ABOUT THIS TASK :: The records follow. Copy them exactly, but omit the pictures.

MATERIAL PROVIDED ::
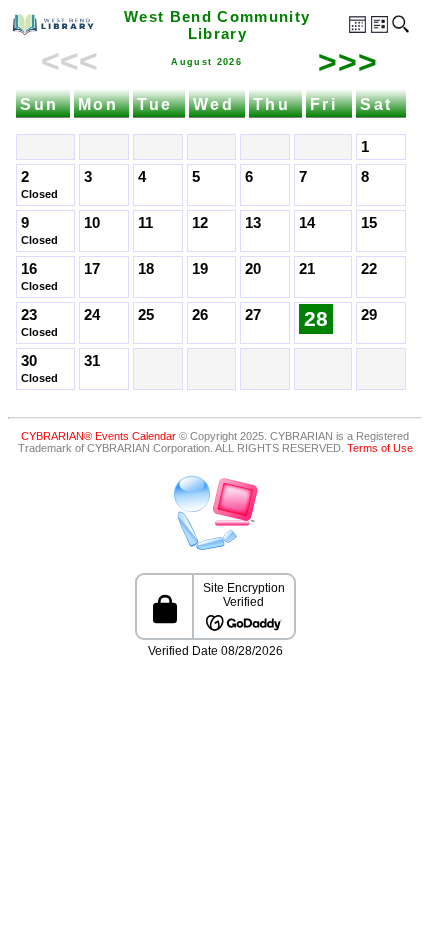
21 (307, 269)
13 (253, 223)
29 (369, 315)
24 (92, 315)
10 (92, 223)
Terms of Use (380, 448)
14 (307, 223)
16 (29, 269)
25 (146, 315)
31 (92, 361)
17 (92, 269)
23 (29, 315)
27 (253, 315)
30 (29, 361)
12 (200, 223)
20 (253, 269)
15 (369, 223)
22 (369, 269)
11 (145, 223)
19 (200, 269)
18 (146, 269)
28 (316, 319)
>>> (348, 62)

TASK OUTPUT ::
21 (307, 269)
13 (253, 223)
29 (369, 315)
24 (92, 315)
10 (92, 223)
Terms of Use (380, 448)
14 (307, 223)
16 (29, 269)
25 (146, 315)
31 (92, 361)
17 (92, 269)
23 (29, 315)
27 (253, 315)
30 (29, 361)
12 (200, 223)
20 (253, 269)
15 (369, 223)
22 (369, 269)
11 (145, 223)
19 (200, 269)
18 (146, 269)
28 (316, 319)
>>> (348, 62)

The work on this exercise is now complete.